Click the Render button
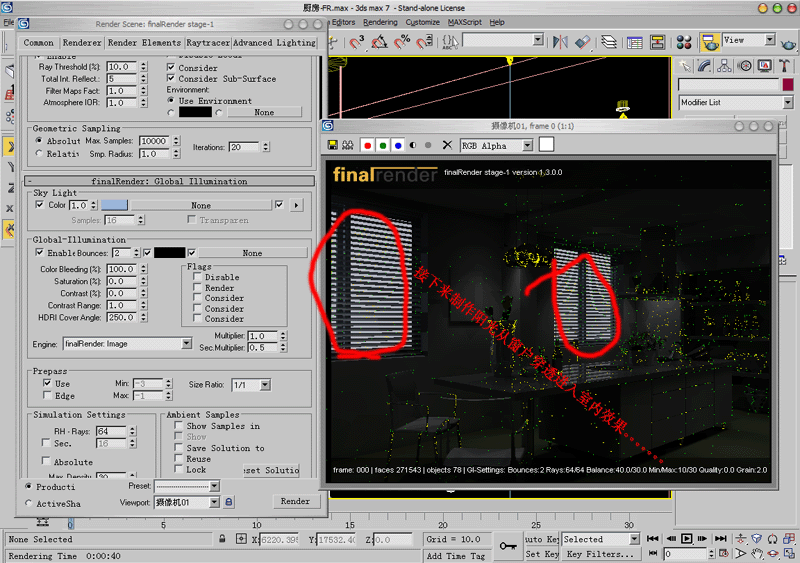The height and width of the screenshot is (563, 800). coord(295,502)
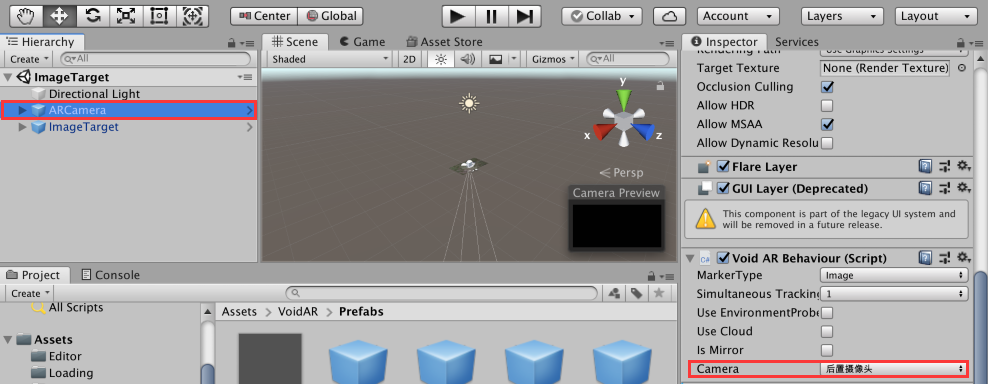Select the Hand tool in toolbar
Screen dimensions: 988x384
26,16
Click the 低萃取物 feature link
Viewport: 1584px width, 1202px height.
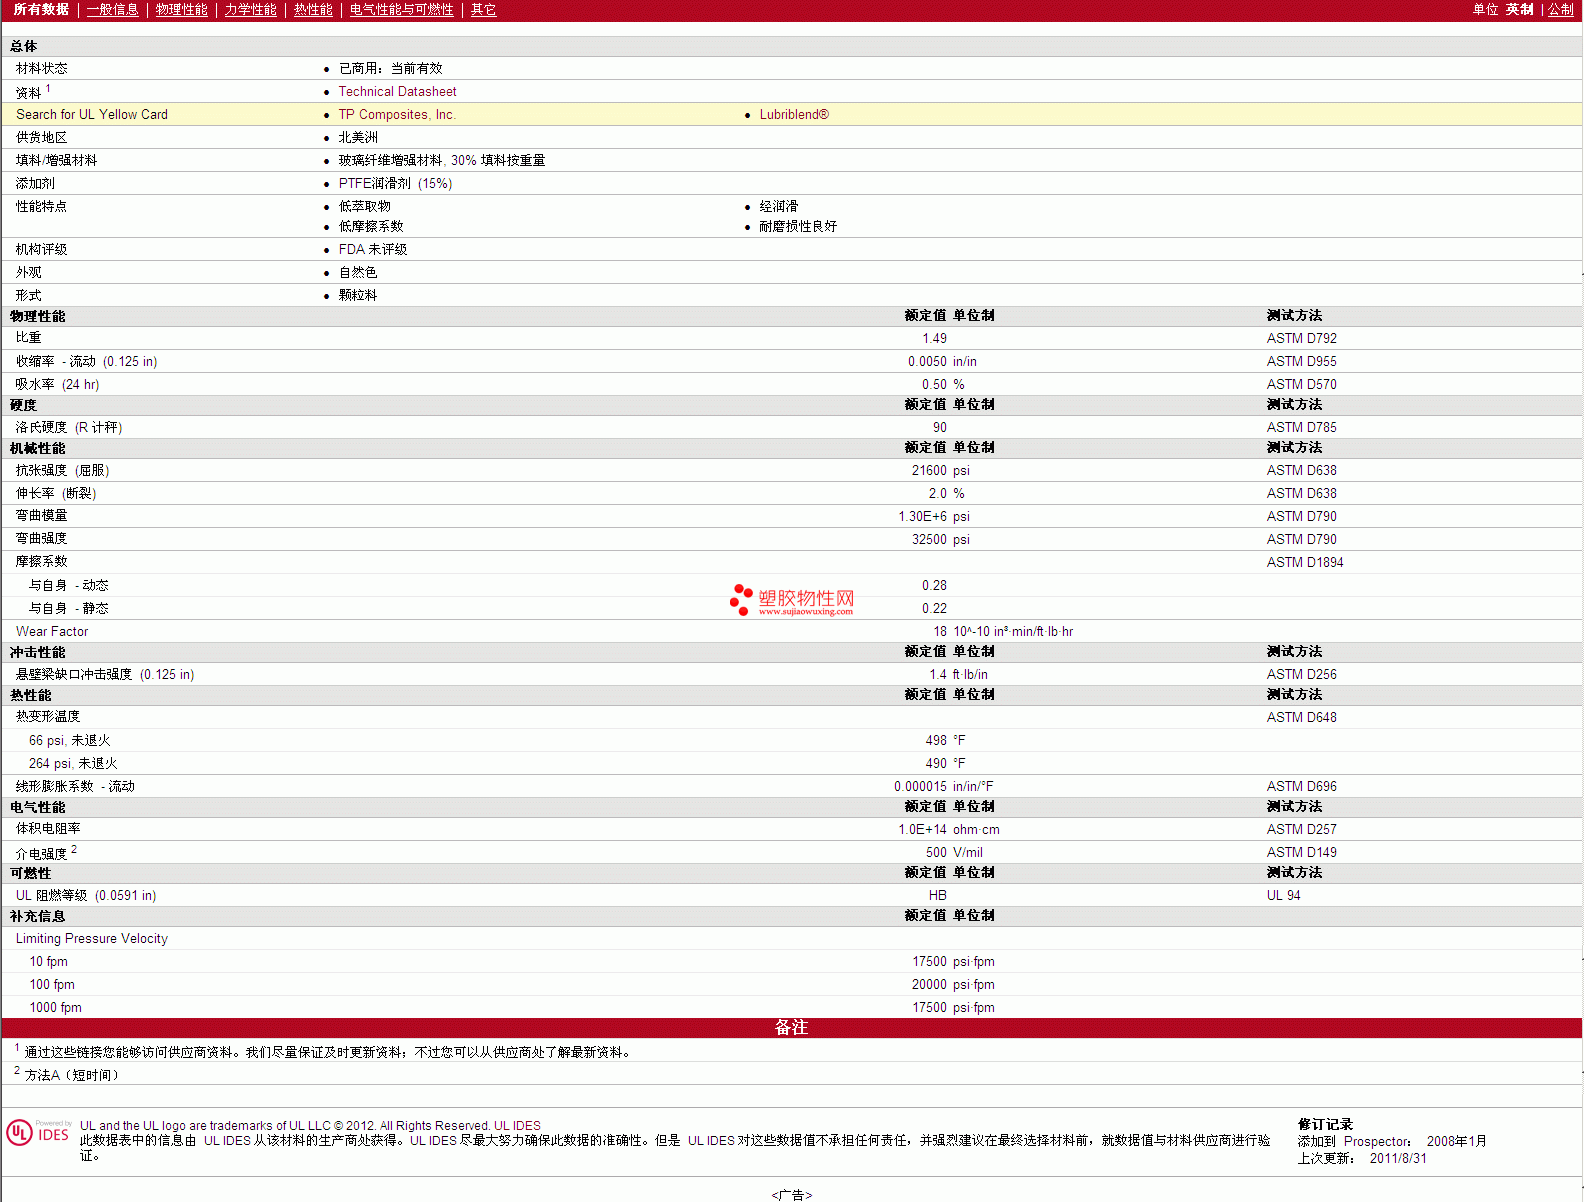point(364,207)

* * *

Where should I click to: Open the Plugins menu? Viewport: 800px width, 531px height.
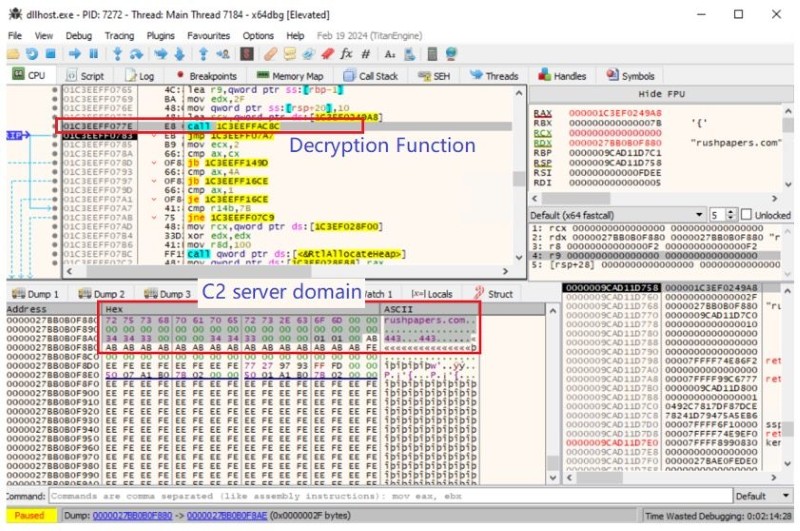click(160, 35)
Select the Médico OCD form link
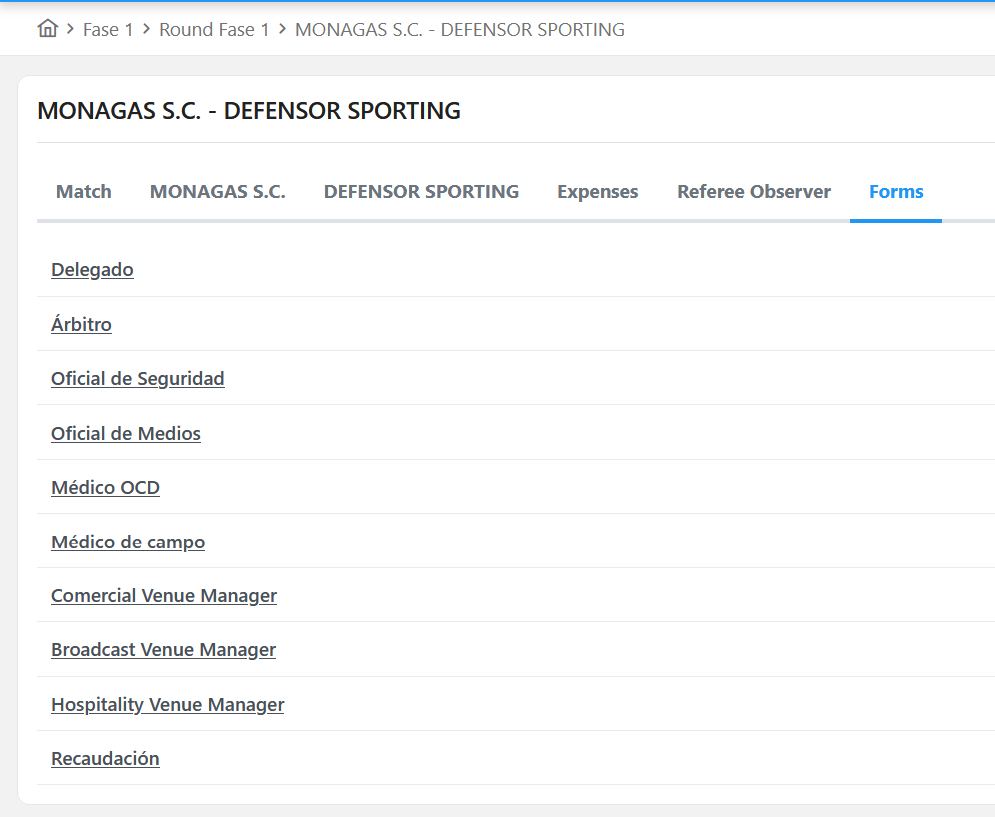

> [Exercise goal]:
Please repeat, exactly as written, the lines in the records above, starting with the one that has "Where should I" and going on through the one that has "Select the Médico OCD form link". Pictures are to be left out.

> [Result for this task]:
Where should I click to: Open the Plugins menu? Viewport: 800px width, 531px height.
click(160, 35)
Select the Médico OCD form link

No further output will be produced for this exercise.